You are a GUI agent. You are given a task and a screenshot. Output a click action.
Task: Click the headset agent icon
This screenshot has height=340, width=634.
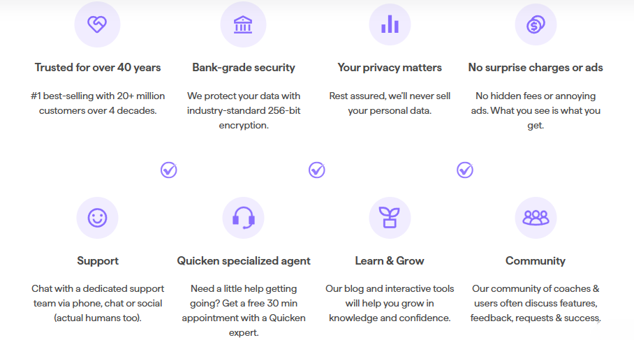[243, 218]
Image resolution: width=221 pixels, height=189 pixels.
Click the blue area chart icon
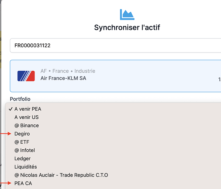127,14
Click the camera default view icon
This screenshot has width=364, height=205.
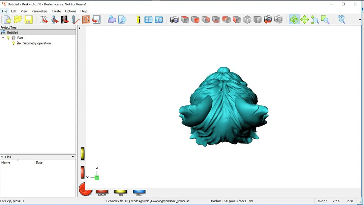174,20
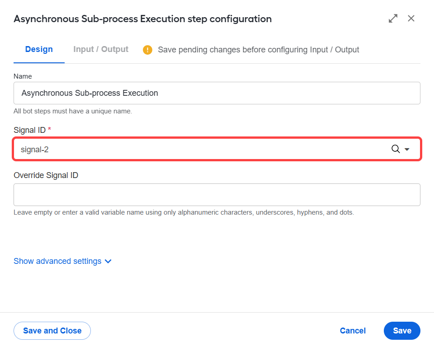The width and height of the screenshot is (434, 347).
Task: Expand the chevron beside Show advanced settings
Action: click(108, 261)
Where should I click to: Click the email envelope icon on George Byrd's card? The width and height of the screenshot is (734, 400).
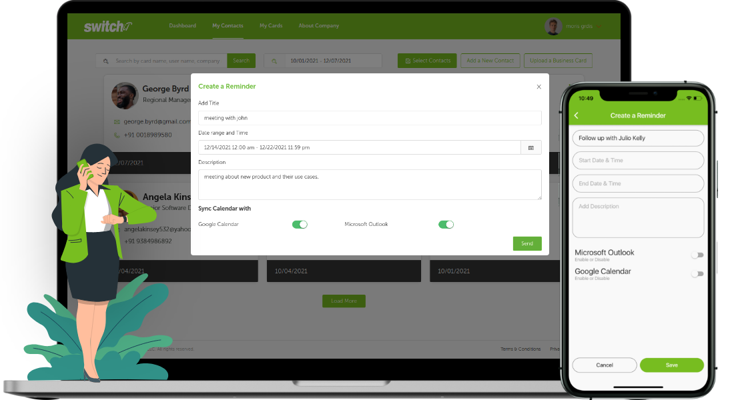(115, 122)
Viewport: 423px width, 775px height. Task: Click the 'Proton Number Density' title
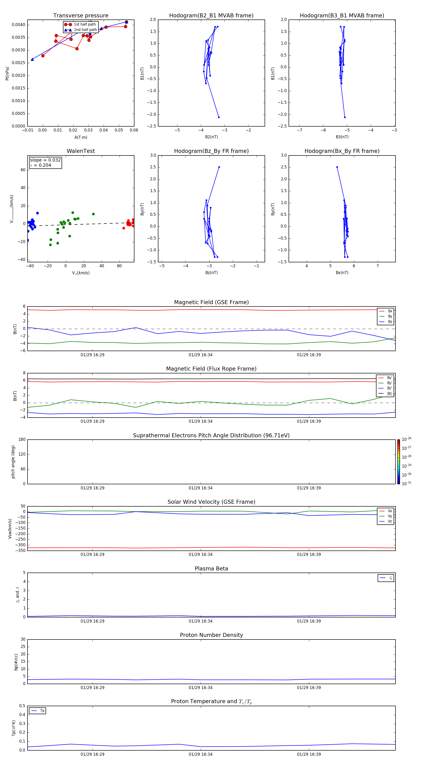pos(211,635)
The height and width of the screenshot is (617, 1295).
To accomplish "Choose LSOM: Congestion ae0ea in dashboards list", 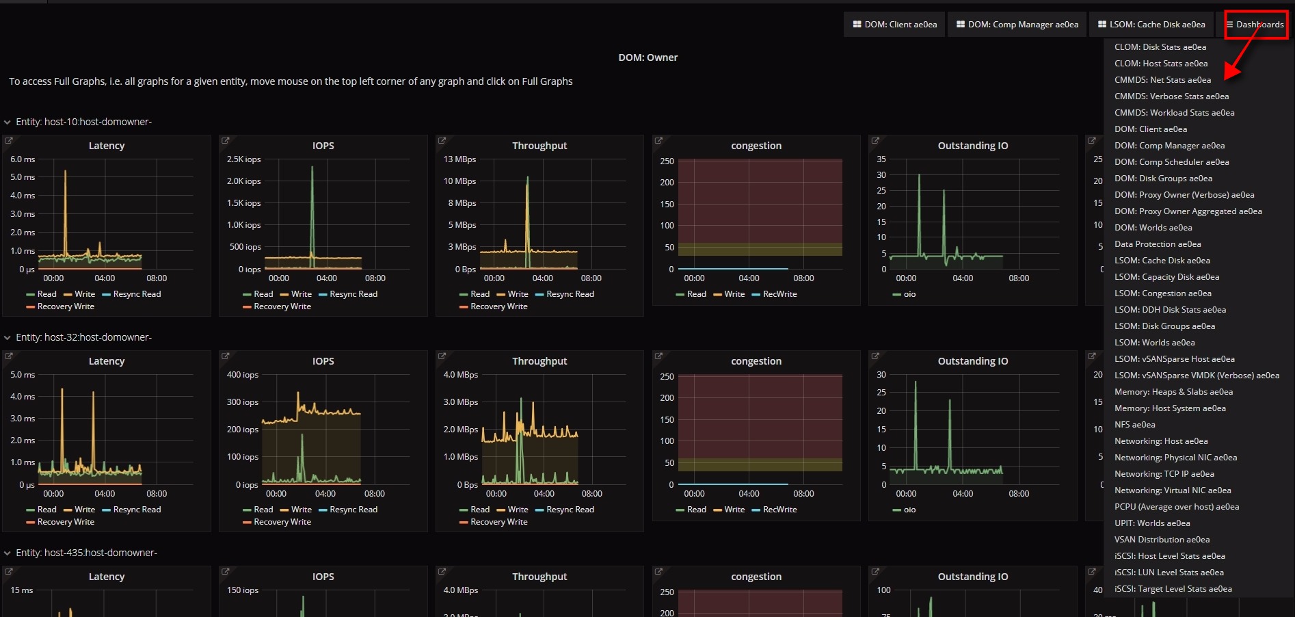I will point(1162,293).
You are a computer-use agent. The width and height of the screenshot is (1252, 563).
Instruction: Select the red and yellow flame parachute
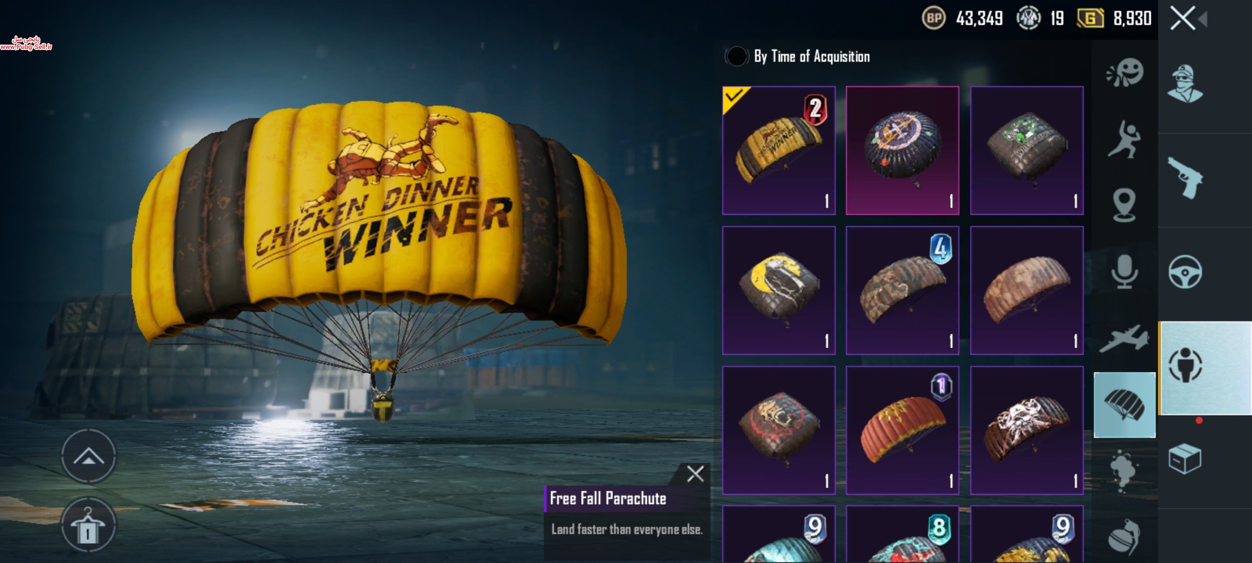[x=902, y=430]
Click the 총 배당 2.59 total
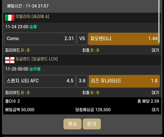 tap(148, 101)
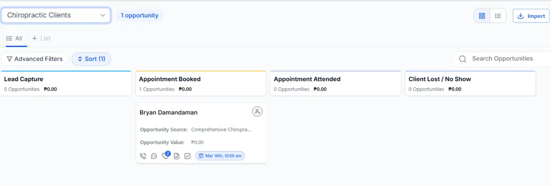Expand Advanced Filters panel
Image resolution: width=551 pixels, height=186 pixels.
[35, 59]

### INSTRUCTIONS FOR THE TASK
In the data above, please extract the lines from the first one through the line with "Click the camera default view icon", exactly, and keep pictures out.

### COMPLETED EXERCISE
You are a GUI agent. You are given a task and a screenshot. Output a click action.
Task: Click the headset agent icon
This screenshot has height=340, width=634.
[243, 218]
Image resolution: width=221 pixels, height=189 pixels.
Click the blue area chart icon
127,14
Click the camera default view icon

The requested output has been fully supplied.